A topic inspired by a seemingly popular character from Polish history, who made HER way into the fandom - if you wish, also a topic on everything Polish connected (or not) to the works of Victor Hugo you want to ask (unless you don't, and I'm the only person interested whom did Feuilly know and what did he learn from that person).Amicus Plato, sed magis amica veritas
: the text below deals with a legend; the conclusion is up to you.
The myth and the modern image of Emilia Plater owes a lot to a veeeeeeeery (believe me) famous poem on her which began her legend, therefore as an object of the legend she interests philologists (more) as well as historians (less). Polish Wikipedia in its article on Emilia includes a part of a book by the university professor Józef Bachórz, one of the best living specialists on Polish literature of the 19th century and one of my most memorable teachers (reviewer of my master's degree thesis on a topic irrelevant to this discussion). He writes that contrary to popular belief, she never had a distinction of an officer and did not die of battle wounds because she did not take part in military actions. Yet what is really important is the social receptiontion of her attempts to be a woman-soldier. "Plater was a woman who wanted to stress her presence in the national affairs, she wanted to transgress the mental habit, according to which a woman can be only a nurse. She wanted to follow Jeanne d'Arc and Mickiewicz's Grażyna*, who had lead her husband's army against the Teutonic Knights. Her perticipation in a military uprising, according to diaries and documents, had various conotations. Most of the opinions are critical, basing on the opinion that a woman on a war is more of a hindrace than actual help. Some diarists complain that the soldiers had to be sent to take care of the heroine and her female companion. And this was an absorbing thing, more embarassing than helping. Emilia Plater stayed with the insurgents against the advices of her family or those of the people aware that her staying means more trouble than benefits".
I quote after Wikipedia because I don't have this one book, but if you find it important, I may get it, as well as check other sources (the grandmother of Polish feminist literary criticism Maria Janion et al.)
According to the diarists, she didn't have the Enjolraic type of beauty: according to Ignacy Domeyko, as quoted on Wikipedia, she was small, pale, rather not pretty, with a round, yet nice face, blue eyes and not a strong body built, serious, rather strict than charming, not talkative, with a gaze forcing people to respect her.
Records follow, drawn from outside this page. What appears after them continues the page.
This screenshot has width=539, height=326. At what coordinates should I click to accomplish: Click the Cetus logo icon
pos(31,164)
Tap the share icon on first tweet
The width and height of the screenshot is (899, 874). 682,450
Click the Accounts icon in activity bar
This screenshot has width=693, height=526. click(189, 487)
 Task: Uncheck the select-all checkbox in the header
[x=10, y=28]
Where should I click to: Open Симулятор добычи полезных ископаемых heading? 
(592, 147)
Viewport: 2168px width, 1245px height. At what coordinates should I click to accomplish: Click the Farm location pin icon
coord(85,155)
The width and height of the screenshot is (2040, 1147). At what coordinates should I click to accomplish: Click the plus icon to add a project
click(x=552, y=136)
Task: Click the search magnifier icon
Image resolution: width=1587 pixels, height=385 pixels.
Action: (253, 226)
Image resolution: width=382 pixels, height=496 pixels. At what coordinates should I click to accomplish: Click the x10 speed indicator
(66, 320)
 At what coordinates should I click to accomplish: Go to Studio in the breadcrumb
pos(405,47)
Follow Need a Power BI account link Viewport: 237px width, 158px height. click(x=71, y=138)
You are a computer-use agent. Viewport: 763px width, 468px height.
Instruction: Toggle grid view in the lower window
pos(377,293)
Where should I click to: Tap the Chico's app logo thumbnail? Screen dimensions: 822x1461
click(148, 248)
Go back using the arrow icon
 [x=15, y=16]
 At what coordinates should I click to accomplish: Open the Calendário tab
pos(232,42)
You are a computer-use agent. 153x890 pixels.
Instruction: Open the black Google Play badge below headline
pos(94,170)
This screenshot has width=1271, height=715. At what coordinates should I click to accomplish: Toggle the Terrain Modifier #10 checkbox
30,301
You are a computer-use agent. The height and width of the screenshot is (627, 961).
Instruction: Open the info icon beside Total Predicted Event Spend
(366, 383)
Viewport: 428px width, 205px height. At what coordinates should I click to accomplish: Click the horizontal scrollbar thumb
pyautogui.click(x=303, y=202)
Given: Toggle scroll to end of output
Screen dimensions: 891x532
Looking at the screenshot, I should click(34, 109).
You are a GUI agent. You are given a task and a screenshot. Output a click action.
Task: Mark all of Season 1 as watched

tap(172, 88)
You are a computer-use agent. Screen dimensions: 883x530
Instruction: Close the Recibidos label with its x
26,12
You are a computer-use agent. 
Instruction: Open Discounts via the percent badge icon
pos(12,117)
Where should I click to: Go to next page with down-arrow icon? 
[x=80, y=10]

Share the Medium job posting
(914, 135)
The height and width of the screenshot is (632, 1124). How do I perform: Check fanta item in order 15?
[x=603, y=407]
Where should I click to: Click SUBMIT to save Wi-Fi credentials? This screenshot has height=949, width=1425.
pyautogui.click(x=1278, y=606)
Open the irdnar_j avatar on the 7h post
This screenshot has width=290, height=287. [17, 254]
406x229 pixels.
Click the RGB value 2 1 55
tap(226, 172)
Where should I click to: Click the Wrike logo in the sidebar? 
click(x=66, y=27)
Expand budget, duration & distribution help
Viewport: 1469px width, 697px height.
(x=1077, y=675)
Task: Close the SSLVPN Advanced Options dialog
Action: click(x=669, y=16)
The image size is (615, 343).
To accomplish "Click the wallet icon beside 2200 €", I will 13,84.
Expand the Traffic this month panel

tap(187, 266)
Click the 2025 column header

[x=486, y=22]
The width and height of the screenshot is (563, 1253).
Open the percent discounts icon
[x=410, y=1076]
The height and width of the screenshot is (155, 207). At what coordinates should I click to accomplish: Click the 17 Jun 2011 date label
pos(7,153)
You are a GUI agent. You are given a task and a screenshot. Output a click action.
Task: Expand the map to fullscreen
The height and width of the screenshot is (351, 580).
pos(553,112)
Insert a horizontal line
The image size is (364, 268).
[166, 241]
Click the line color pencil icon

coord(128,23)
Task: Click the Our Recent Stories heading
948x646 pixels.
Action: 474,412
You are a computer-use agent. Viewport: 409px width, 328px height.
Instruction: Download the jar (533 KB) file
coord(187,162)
This graphic is very well-known http://upload.wikimedia.org/wikipedia/c ... Plater.PNG
but this one is probably closer to the truth and I like it even more http://upload.wikimedia.org/wikipedia/c ... ater_2.PNG
Here's the poem about Emilia by the most famous Polish poet, Adam Mickiewicz http://pl.wikisource.org/wiki/%C5%9Amie ... %82kownika
Children still do learn this poem at schools, or at least I have had. I'm sure I have an English and probably a German translation of it, I'll try to find it ("Emilija" in the last line was the 19th century written form of current "Emilia": it used to divide in four syllabes in speech, while nowadays there're only three).
By the way, she wasn't the only woman participating in 19th century Polish uprisings. Because of them, our whole feministic movement of the 19th - early 20th century took a specific turn, as it was considered a necessity and something obvious for a woman to take on her male duties when the men were fighting or dead.
is a poema by Adam Mickiewicz on a fictional female character living in the 15th century, who, as a protest against her husband coming to an agreement with Teutonic Knights, secretly puts on his armour and leads the army into battle with the Knights. When lacking the military knowledge she looses the battle, a mysterious warrior appears, concentrating the rest of the troops around him and leading them into victory. It's the husband of the heroine: Grażyna dies in his embrace.
"Believe in the future. Combeferre does."